The paper tackles the problem of seed chaining in nanopore sequencing, which is challenged by high error rates and fixed gap penalties, by introducing a hybrid framework that combines graph neural networks with dynamic programming; it achieves 99.94% precision and 40.07% recall, with a 25.0% relative improvement over baselines while maintaining real-time performance.
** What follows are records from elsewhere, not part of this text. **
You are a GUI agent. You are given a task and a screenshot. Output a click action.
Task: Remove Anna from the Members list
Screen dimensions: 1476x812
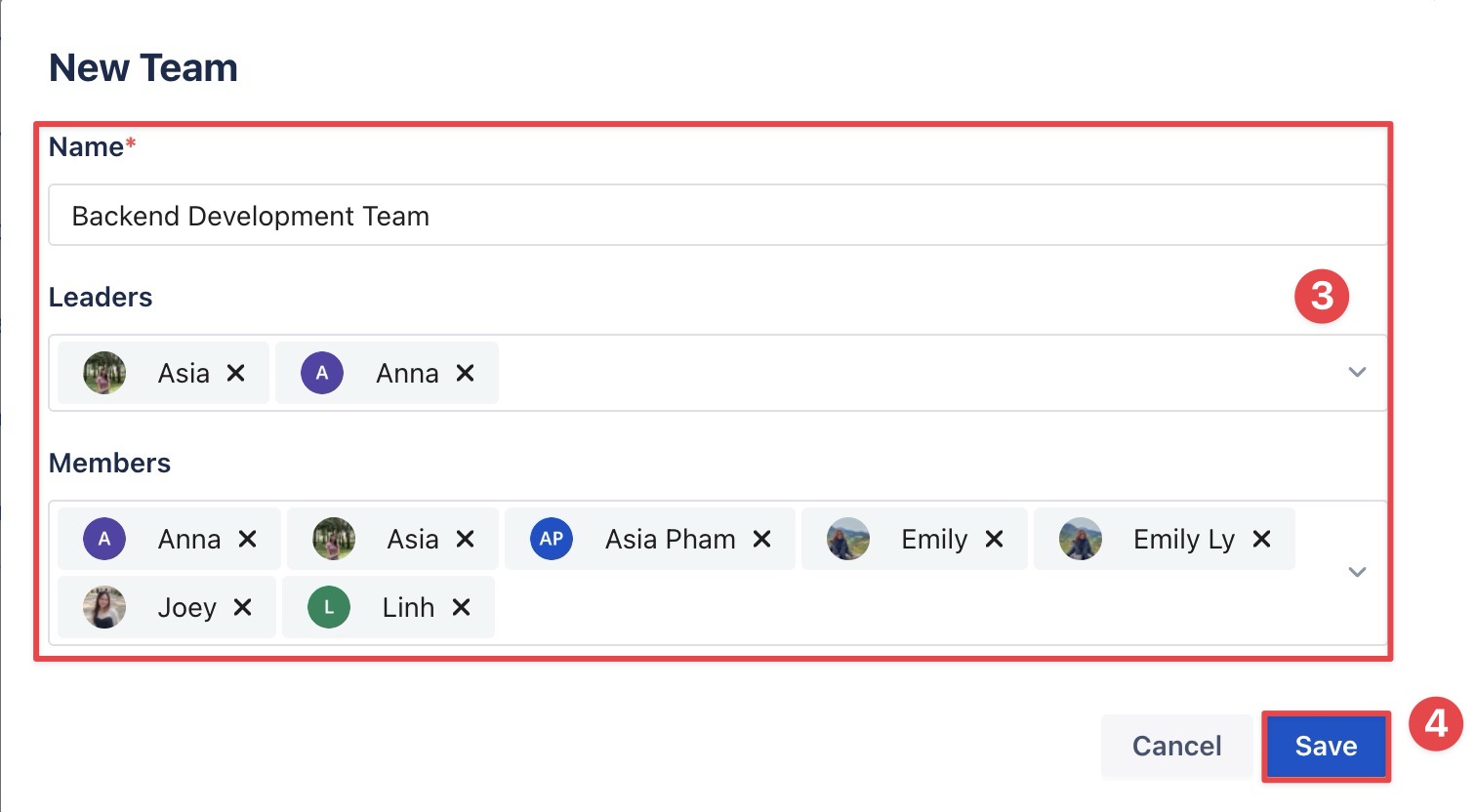click(248, 539)
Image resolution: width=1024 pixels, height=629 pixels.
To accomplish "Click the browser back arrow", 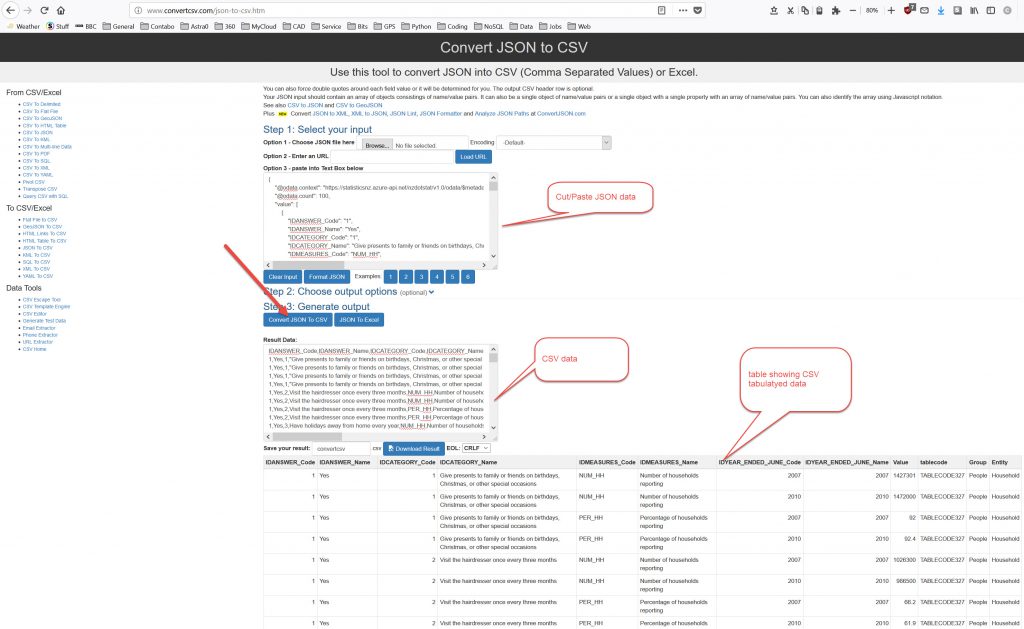I will [11, 10].
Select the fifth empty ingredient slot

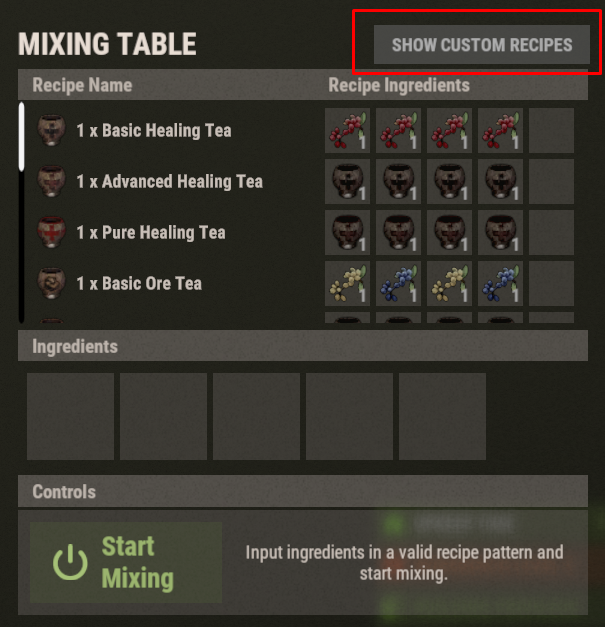pyautogui.click(x=442, y=416)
Nanopore sequencing enables real-time long-read DNA sequencing with reads exceeding 10 kilobases, but inherent error rates of 12-15 percent present significant computational challenges for read alignment. The critical seed chaining step must connect exact k-mer matches between reads and reference genomes while filtering spurious matches, yet state-of-the-art methods rely on fixed gap penalty functions unable to adapt to varying genomic contexts including tandem repeats and structural variants. This paper presents RawHash3, a hybrid framework combining graph neural networks with classical dynamic programming for adaptive seed chaining that maintains real-time performance while providing statistical guarantees. We formalize seed chaining as graph learning where seeds constitute nodes with 12-dimensional feature vectors and edges encode 8-dimensional spatial relationships including gap consistency. Our architecture employs three-layer EdgeConv GNN with confidence-based method selection that dynamically switches between learned guidance and algorithmic fallback. Comprehensive evaluation on 1,000 synthetic nanopore reads with 5,200 test seeds demonstrates RawHash3 achieves 99.94 percent precision and 40.07 percent recall, representing statistically significant 25.0 percent relative improvement over baseline with p less than 0.001. The system maintains median inference latency of 1.59ms meeting real-time constraints, while demonstrating superior robustness with 100 percent success rate under 20 percent label corruption versus baseline degradation to 30.3 percent. Cross-validation confirms stability establishing graph neural networks as viable approach for production genomics pipelines.